- WORK TO DO -
Reproduce the items in the stretch from the line containing "Task: Select the green up arrow in SKF row" through the line containing "Open the Chrome", requests included, shifting every coordinate in the answers by adding 58 to it.

- EXTRACTED INFORMATION -
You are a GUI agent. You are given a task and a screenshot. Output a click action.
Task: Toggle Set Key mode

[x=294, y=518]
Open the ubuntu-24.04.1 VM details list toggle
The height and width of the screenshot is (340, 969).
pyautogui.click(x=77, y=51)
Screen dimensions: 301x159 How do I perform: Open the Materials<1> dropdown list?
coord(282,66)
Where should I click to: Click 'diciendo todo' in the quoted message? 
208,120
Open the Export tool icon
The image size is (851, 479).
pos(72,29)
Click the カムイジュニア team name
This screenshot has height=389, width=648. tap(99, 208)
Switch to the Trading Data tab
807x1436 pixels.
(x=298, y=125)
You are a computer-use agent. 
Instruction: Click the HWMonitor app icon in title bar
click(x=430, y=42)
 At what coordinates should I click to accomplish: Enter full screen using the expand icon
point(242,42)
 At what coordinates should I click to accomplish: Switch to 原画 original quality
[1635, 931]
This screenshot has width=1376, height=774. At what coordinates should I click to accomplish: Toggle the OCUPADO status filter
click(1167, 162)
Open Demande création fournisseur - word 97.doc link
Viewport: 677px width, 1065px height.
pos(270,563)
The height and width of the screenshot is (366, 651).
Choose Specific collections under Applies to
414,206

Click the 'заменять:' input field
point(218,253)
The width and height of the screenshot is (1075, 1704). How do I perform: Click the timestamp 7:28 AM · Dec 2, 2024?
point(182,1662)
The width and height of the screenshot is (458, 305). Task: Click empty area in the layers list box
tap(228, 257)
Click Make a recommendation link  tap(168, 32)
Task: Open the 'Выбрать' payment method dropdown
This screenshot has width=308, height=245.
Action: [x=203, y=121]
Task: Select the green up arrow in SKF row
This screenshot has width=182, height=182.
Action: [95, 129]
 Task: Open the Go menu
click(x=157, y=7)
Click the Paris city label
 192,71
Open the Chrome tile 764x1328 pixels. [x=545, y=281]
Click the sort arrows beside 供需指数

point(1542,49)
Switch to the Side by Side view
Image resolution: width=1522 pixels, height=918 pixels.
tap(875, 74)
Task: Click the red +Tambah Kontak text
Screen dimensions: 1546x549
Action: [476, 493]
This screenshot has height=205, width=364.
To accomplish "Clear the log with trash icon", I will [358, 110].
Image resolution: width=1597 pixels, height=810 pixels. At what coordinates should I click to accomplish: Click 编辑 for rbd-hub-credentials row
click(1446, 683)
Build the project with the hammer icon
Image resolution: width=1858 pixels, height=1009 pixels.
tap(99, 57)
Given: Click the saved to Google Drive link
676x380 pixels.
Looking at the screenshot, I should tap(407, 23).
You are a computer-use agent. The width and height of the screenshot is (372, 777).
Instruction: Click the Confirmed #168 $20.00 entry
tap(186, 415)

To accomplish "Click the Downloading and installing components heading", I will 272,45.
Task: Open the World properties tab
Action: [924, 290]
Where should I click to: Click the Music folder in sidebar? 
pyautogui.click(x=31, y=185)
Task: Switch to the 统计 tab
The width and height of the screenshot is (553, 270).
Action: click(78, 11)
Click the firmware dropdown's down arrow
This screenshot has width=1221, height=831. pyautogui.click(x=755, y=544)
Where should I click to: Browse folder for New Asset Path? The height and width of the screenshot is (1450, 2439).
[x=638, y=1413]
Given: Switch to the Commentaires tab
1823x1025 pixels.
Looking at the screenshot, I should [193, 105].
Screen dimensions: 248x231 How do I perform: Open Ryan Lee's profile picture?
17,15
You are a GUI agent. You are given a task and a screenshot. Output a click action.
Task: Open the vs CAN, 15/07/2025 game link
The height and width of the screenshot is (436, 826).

- FINISHED TASK -
Task: Select the green up arrow in SKF row
This screenshot has width=182, height=182.
Action: [153, 187]
 Task: Open the Go menu
click(x=215, y=65)
Click the Paris city label
 250,129
Open the Chrome tile 764x1328 pixels. [x=603, y=339]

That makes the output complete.